El verano me hace de aquí

Sandra Lafuente, periodista venezolana, nació y creció vecina del ecuador del mundo, en Caracas. En España, encontró su fuente de energía solar en Cabo de Gata y en la madrileña piscina de Moratalaz

Sandra Lafuente

Antes de emigrar a España, hace siete años, desconocía que el clima es una experiencia corporal. Vengo del verano perenne . Algo inconsciente y salvaje dentro de mí -puede que hecho de la savia de los árboles espesos que en mi ciudad son más antiguos que los edificios- ignoró casi toda la vida esa ley incontestable de la naturaleza: que el sol puede irradiar desde otro lado, según la región de la Tierra que en su movimiento lo mire. Nací y crecí vecina del ecuador del mundo, en Caracas. El sol amaneciendo siempre cerca de las seis, haciéndose cenital en mi cabeza a las doce y cayendo en el ocaso no más tarde de las siete. Veinticinco, veintiocho, treinta grados todo el año y la brisa refrescante en el sueño. El mismo concierto de pájaros y bichos en el alba y en la noche. La certeza, el alivio, de que detrás de la montaña central de la cordillera de la costa, el Ávila de dos mil metros en su pico mayor, comenzaba el mar Caribe. El mar: cálido, disponible. En agosto o en febrero.

Entonces emigré. El ser atávico que me habita todavía se asombra con los cambios de estación (celebra siempre los primeros cantos de las tórtolas), pero aprendió a escuchar al cuerpo, que, hijo de la atmósfera, responde a tales cambios con la música propia de su biología.

Anhelo, como creo que hace el residente promedio de esta esquina del planeta, la llegada a ese punto en el desplazamiento del globo, los tres meses en los que sol se hace rotundo y alarga los días. Esa pausa en la pesadez del ánimo. Procuro renovar la vida en la energía solar directa, y en cualquier forma del agua: en Cala Rajá (Cabo de Gata), en la piscina pública de Moratalaz , en el norte para huir del calor violento de la meseta, en una manguera en el patio, o en la playa de Caldetas (Barcelona), a distancia de Cercanías de Renfe. Así es como me hago de aquí con quienes ya lo han sido desde siempre.

El descanso es una necesidad natural cuando los días se redoblan en luz y calor. Comprendo ahora esa obviedad que cambia el horario laboral y la programación de la tele. Cuando digo descanso, digo reconexión con la jovialidad. Lo que nos hace correr al mar o a la piscina, o al pantano algunas de las tardes largas o el domingo entero, y, cuando la tarde se hace noche, a las terrazas, para hacer del gazpacho, la cerveza y la horchata elixires hidratantes.

Cala Rajá

La semana deseada de vacaciones, ese privilegio, nos rinde al no tiempo bajo la sombrilla, bajo el sol, del sol al agua, del agua al sol, cuerpo-teja. Yo no me muevo de la playa para la comida, porque esas serían para mí horas perdidas.

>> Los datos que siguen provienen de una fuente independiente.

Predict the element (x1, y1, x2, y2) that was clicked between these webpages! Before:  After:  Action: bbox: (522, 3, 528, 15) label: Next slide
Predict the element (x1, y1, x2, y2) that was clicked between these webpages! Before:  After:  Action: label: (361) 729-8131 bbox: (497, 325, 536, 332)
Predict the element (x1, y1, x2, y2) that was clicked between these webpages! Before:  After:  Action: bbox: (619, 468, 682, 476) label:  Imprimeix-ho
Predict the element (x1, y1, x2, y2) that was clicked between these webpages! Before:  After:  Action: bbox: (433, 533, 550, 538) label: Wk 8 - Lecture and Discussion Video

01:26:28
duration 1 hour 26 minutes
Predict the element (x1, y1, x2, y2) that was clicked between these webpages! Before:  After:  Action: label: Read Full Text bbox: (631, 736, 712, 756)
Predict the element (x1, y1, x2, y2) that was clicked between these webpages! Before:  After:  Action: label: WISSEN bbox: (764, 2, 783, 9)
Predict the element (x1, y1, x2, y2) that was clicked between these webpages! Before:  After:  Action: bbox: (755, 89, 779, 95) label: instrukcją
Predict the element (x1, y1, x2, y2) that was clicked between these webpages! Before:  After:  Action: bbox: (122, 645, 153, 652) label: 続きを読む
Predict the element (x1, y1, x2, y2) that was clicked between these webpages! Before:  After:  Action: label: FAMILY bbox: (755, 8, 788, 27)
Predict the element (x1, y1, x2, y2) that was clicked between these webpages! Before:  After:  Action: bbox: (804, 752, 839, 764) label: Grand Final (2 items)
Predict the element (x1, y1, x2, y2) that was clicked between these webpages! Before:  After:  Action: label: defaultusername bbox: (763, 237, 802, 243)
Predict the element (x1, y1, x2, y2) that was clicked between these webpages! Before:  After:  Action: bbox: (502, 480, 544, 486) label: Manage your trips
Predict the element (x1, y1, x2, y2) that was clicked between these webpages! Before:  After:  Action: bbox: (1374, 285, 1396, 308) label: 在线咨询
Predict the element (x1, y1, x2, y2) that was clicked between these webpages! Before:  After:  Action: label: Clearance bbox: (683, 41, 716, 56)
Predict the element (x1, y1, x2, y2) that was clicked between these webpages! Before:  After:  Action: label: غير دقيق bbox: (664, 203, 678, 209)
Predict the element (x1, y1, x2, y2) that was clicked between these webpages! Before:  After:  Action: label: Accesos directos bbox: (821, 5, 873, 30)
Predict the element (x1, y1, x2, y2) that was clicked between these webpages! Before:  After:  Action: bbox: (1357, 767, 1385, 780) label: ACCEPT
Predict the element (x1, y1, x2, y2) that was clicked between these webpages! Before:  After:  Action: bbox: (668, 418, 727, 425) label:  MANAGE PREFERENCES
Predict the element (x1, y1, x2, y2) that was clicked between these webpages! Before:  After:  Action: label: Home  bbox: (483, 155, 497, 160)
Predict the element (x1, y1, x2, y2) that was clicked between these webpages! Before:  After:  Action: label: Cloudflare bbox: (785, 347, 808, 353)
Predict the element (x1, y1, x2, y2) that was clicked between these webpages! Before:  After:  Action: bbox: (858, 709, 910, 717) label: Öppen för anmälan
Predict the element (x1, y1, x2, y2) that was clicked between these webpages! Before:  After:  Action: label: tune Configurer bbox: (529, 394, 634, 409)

Mi yo salvaje y caribeño le saca provecho a estos meses; cada solsticio de junio llego a mi Arcadia . Vengo del verano perenne, pero mi cuerpo sabe que el de aquí acaba en octubre, que la piel regresará a su tono cetrino y el ánimo volverá a hibernar. Presiento lo mismo en los vecinos que hoy tuve en el lecho de la arena, tan cerca, y los que tendré el próximo domingo y en agosto y el verano que nos queda. Somos como dromedarios: almacenamos vitalidad para resistir el desierto que nos llegará en el ciclo siguiente, el sol apenas encendido, la luz escasa, el látigo del frío.